Electric cooperatives in Kansas are helping the next generation learn more about renewable energy through sponsorship and support of the KidWind Challenge, in which students hone their science, technology, engineering and mathematics skills by building small wind turbines.

The Kansas Corporation Commission supports the KidWind Challenge, which is managed by Kansas State University’s Kansas Energy Program, with teacher training, materials and coordination of statewide activities. Electric co-ops assist with some of the expenses that are not covered by the state.

“We’re seeing entire schools embrace this program, and we’re reaching so many young minds, which hopefully will encourage participants to consider careers in science or engineering,” said Shana Read, director of education and training for Kansas Electric Cooperatives. The state’s Touchstone Energy® cooperatives have helped fund local KidWind projects and provided technical support for participating middle school and high school students.

Working with Kansas State University, student teams have access to 3D printers and portable wind tunnels for testing and refining their projects, including some that have taken more than a year to develop.

The Kansas KidWind Challenge provided competing teams with opportunities to discuss their projects before a large audience at the statewide finals. (Photo By: Shana Read/Kansas Electric Cooperatives)

Six regional competitions involving about 400 students from 55 schools were held in the state earlier this year. The statewide finals, held in Topeka on March 25, included 22 teams from 12 middle schools and 10 high schools. Six teams—the top three middle school teams and the top three high school teams—were invited to compete in the national competition at the University of Colorado Boulder in mid-May.

“We learned quite a bit about gear ratios. There’s a lot of math, and we have to determine what is more efficient,” said Charlie Burke, a high school student from Beloit.

During the tournament, judges scored the teams on various factors, including blade design and power output, and quizzed students about their projects.

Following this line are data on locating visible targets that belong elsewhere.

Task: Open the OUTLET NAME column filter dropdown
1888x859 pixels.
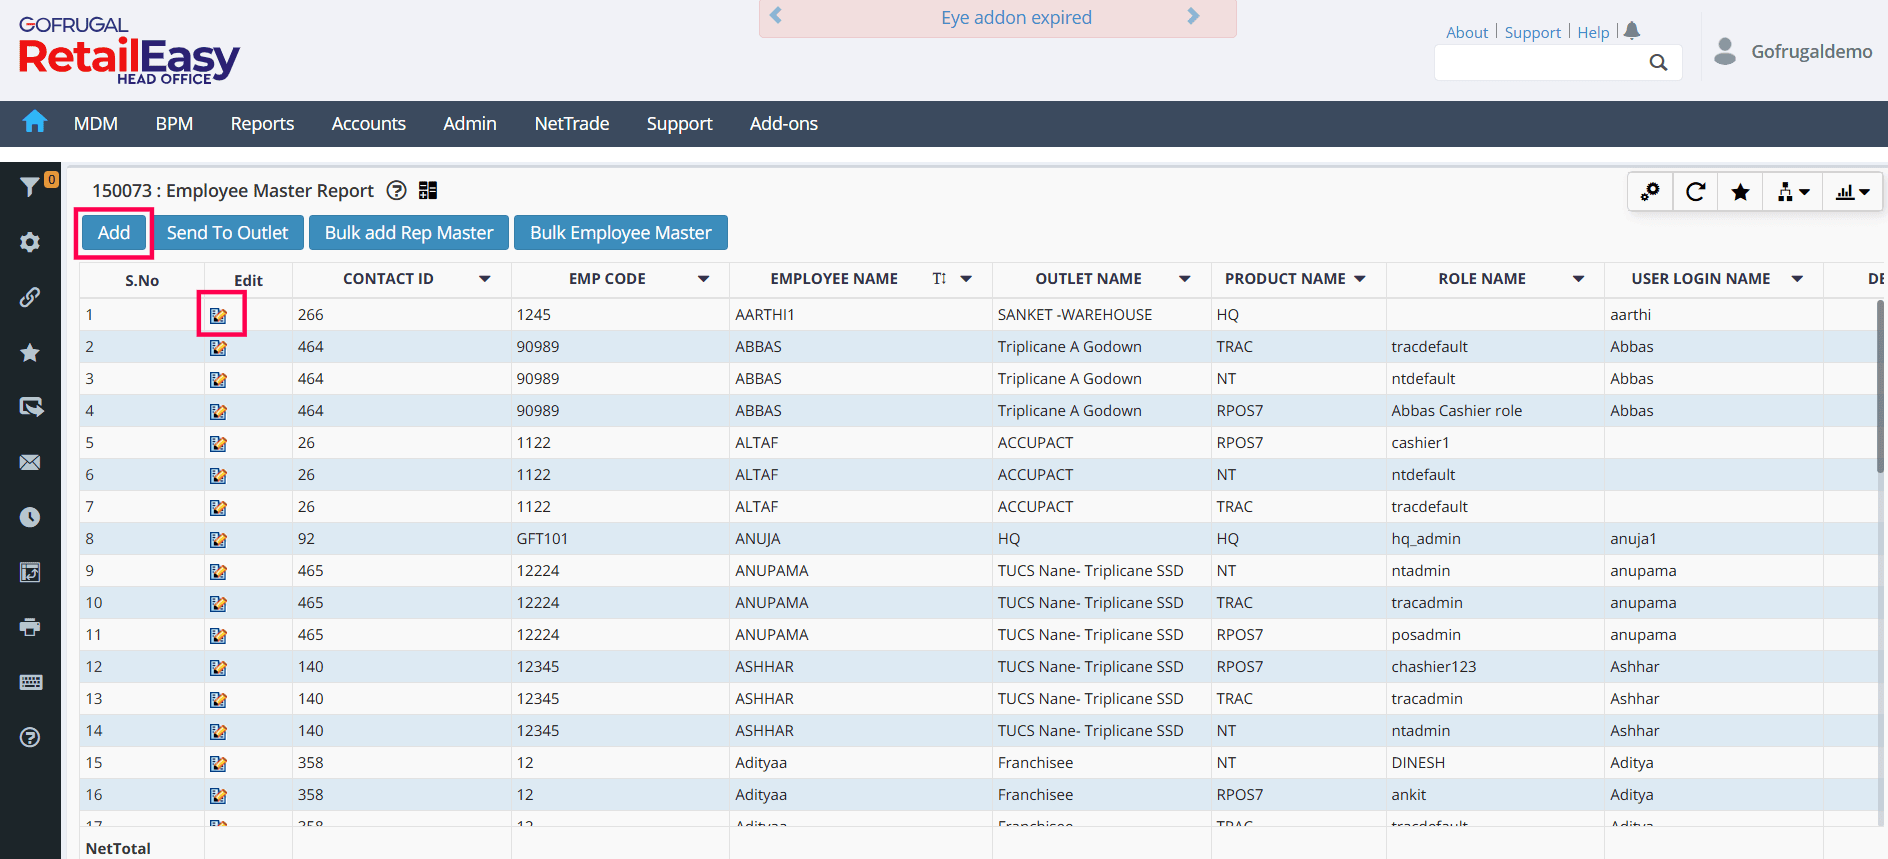Action: (x=1185, y=279)
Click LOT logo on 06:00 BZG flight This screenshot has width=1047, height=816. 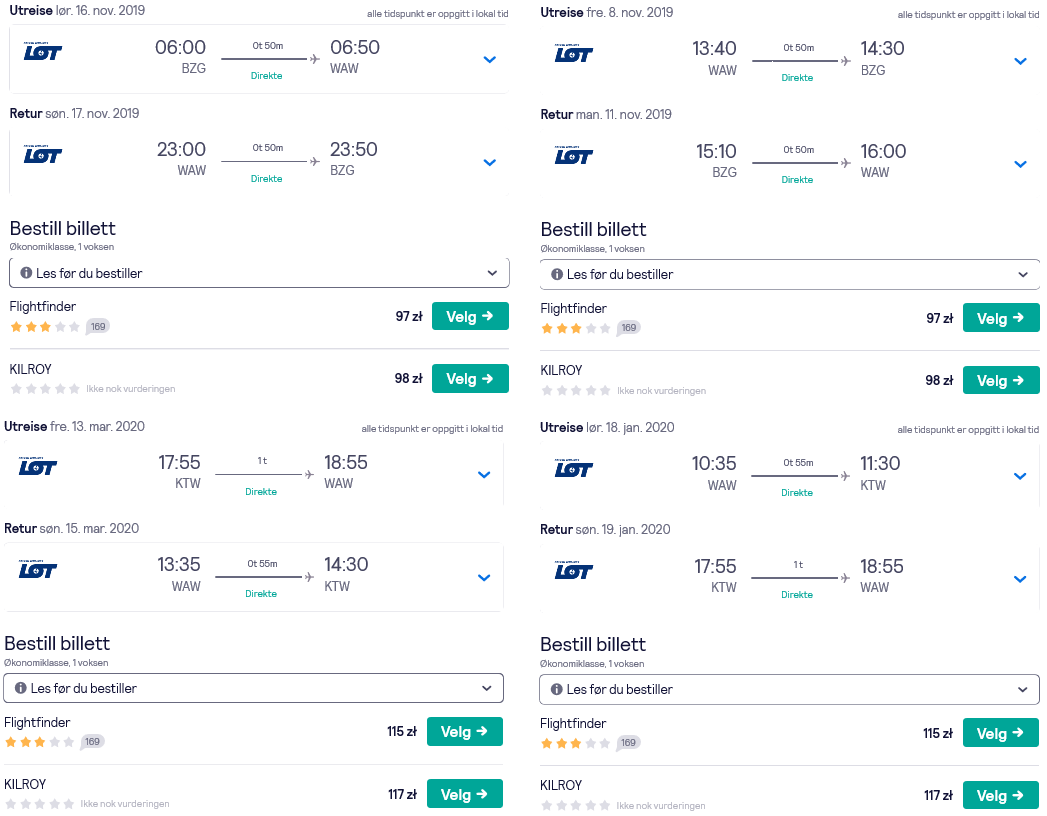click(43, 51)
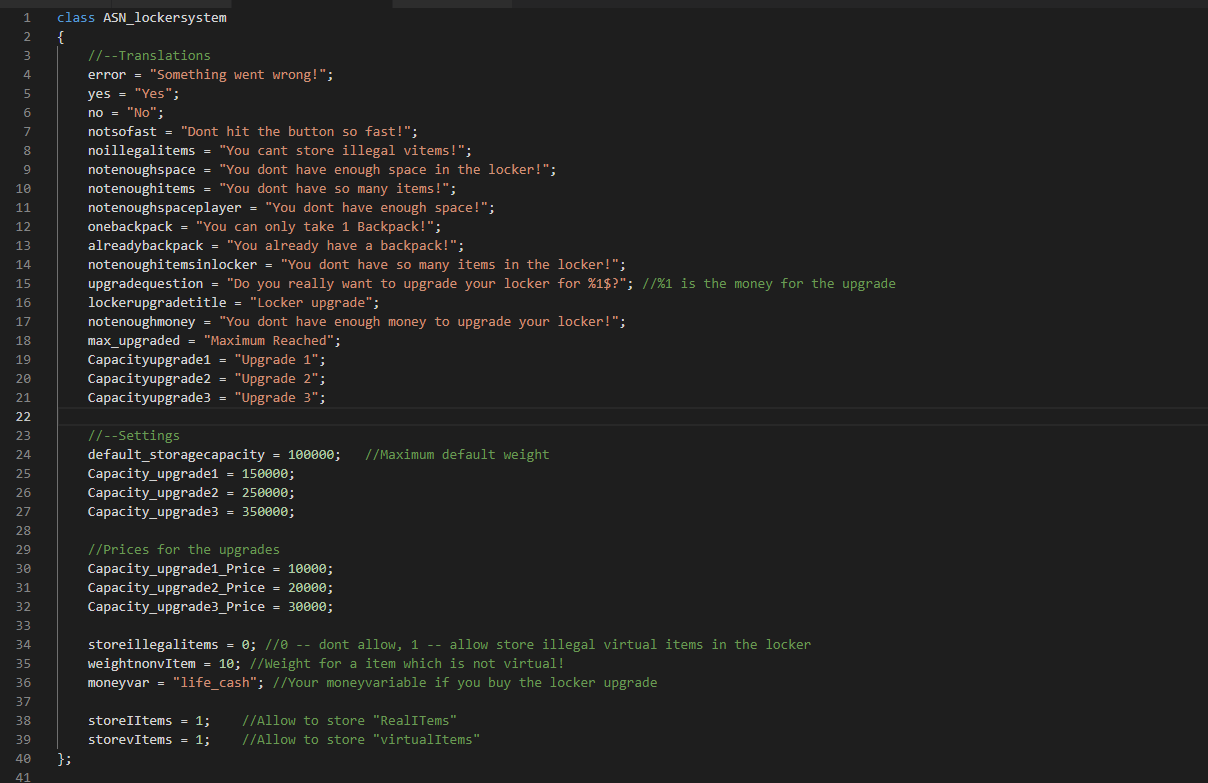The width and height of the screenshot is (1208, 783).
Task: Click line number 1 in the gutter
Action: [x=26, y=18]
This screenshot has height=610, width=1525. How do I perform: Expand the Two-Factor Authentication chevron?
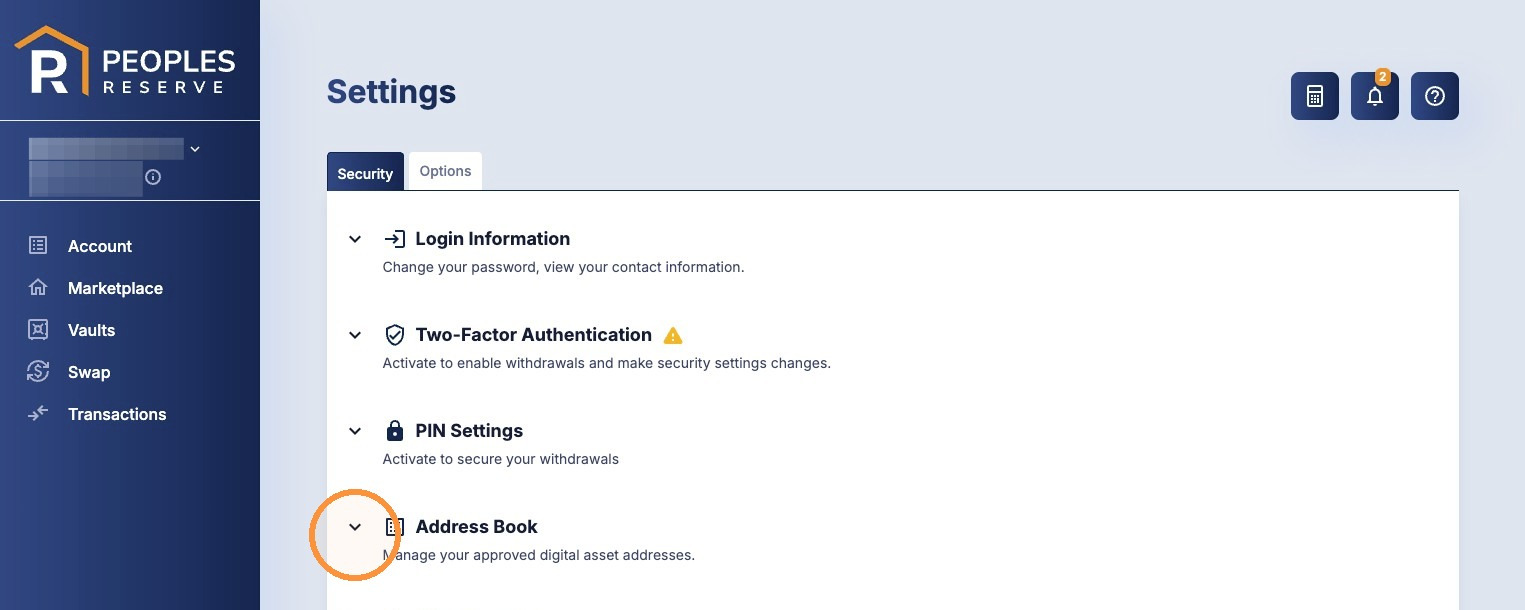355,335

“We learned to work together and communicate better,” said Zoey Schletzbaum, a student from STEM Magnet School in Hutchinson, adding that the project required students to recognize their individual strengths. “When we don’t communicate, it’s just chaos.”

Co-op support of KidWind in Kansas has been widespread, with a helping hand from the statewide association and direct sponsorships by the state’s 20 Touchstone Energy cooperatives. The Touchstone Energy co-ops funded development of another mobile wind tunnel, enabling more schools to offer the program to their students.

Portable wind tunnels provided the power to turn student-designed wind turbines, generating electricity during the Kansas KidWind Challenge statewide competition held in Topeka on March 25. (Photo By: Shana Read/Kansas Electric Cooperative)

Nearly a dozen co-op staff from around the state have served as judges or provided support at the regional events. Co-op involvement has also included facilitating a day at the state capitol, where the students display and demonstrate their projects for lawmakers.

At last year’s Kansas Capitol event on Sept. 21, 2022, Lt. Gov. David Toland had scheduled five minutes with each winning team for photo opportunities, but he spent about 45 minutes with each of the three groups, said Read. “He was so fascinated with their projects and how enthusiastic and knowledgeable the kids were.”

The KidWind initiative operates much like FFA/4H programs, providing opportunities to develop interests that could influence future educational and career decisions for the students. In addition to the teams represented at the state finals, hundreds of younger students and their families turned out to support the event and hear from participants.

“We learned how wind energy works and how gear ratios work. We learned how to do more stuff and how to work as a team,” said Callen Bogard, an elementary school student from Paola. “I now want to be an electrical engineer. Challenges are fun and I like problem solving.”

Derrill Holly is a staff writer for NRECA.